Is the North (of England) a different country? In a special issue of The New Statesman, published last week and now available online, it turns out to be lots of different countries. The one Philip Hensher grew up in is nothing like the one depicted in two recent accounts, Paul Morley’s The North (and Almost Everything In It) and Morrissey’s Autobiography (which the singer insisted that Penguin publish as a “Classic”).
It’s “not all Coronation Street and popping the kettle on”, says the headline on Hensher’s piece. He himself writes:
“… the most striking thing that the traditional view of “the North” leaves out is any sense of the Northern gentry and the middle classes. The distinction between the warm, neighbourly pop-the-kettle-on North and the cold, telephone-first South is not, in fact, a geographical one, but a social one, between proletarian manners and bourgeois manners. You will not get much of a welcome if you pop next door for a quid for the meter in the Tory Valhalla of Harrogate. What! There are Tories in Yorkshire? Well, of course. Some of them have never even seen a whippet under the tea table.”
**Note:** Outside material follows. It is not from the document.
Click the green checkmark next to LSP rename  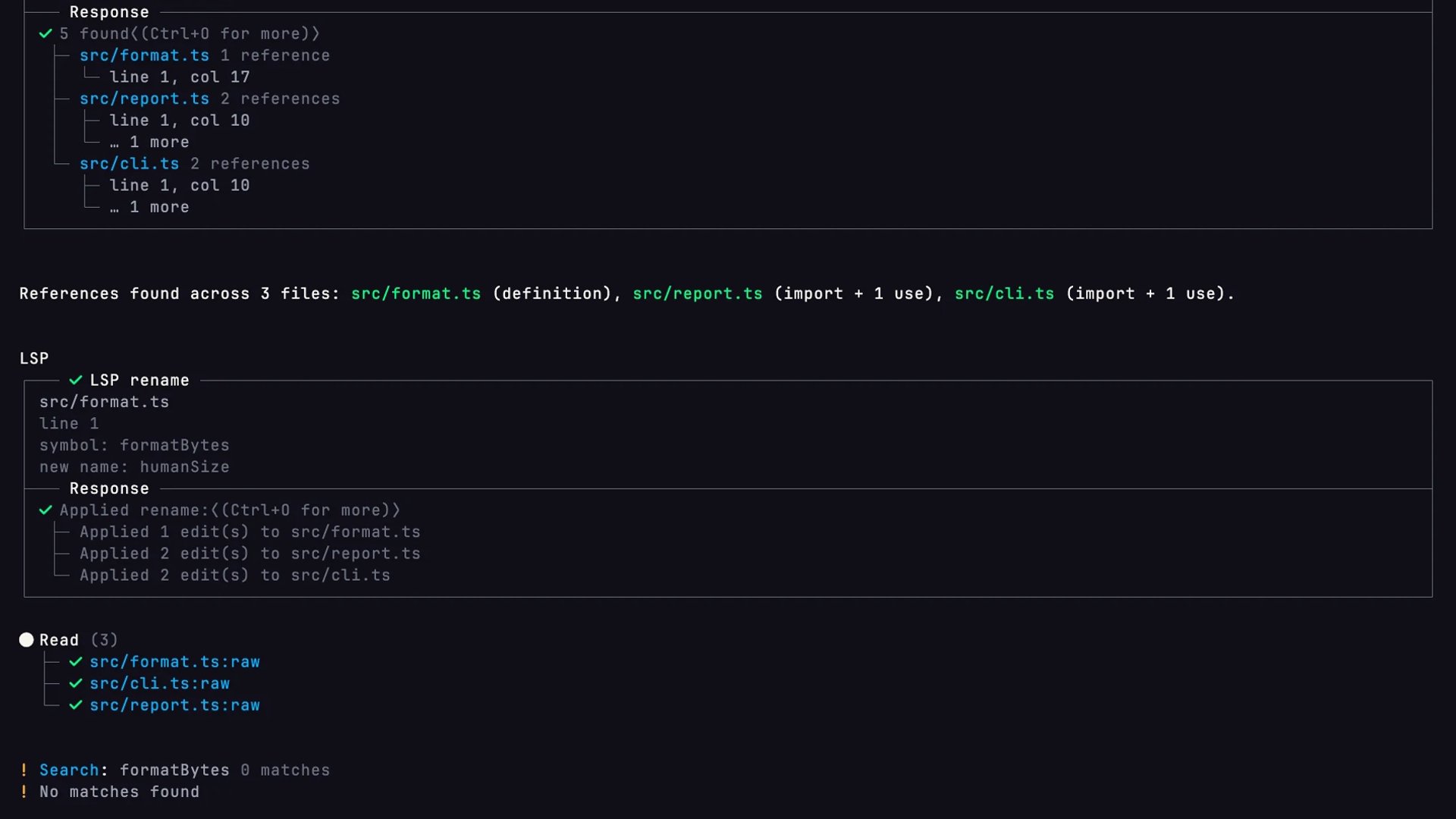[x=76, y=381]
There’s plenty more, just as spirited, from others intent on dispelling stereotypes. The radio presenter Stuart Maconie, author of Pies and Prejudice, offers this advice to any hacks sent to sum up the North:
“Don’t go to Harrogate, Hebden Bridge, Durham, any part of the Northumberland Coast, the Lake District, the Eden Valley, Whitby, Robin Hood’s Bay or Hadrian’s Wall. This is not really “the North” as we all understand it and will only confuse your readers. Keep it urban, keep it polluted, keep it depressed. And don’t be afraid of any comeback from actual Northerners. You can always put this down to ‘chippiness’.”
Other contributors include Will Self, “a Southern sod” discovering the North on foot, Kevin Maguire (“hewn from a mining family but plying the cushier trade of journalism”), returning home to South Shields, and Ben Chu on growing up Chinese in Manchester. More background reading before you order your visa? There’s an excellent primer from Frances Wilson (“someone of no fixed abode”) on Northern fiction.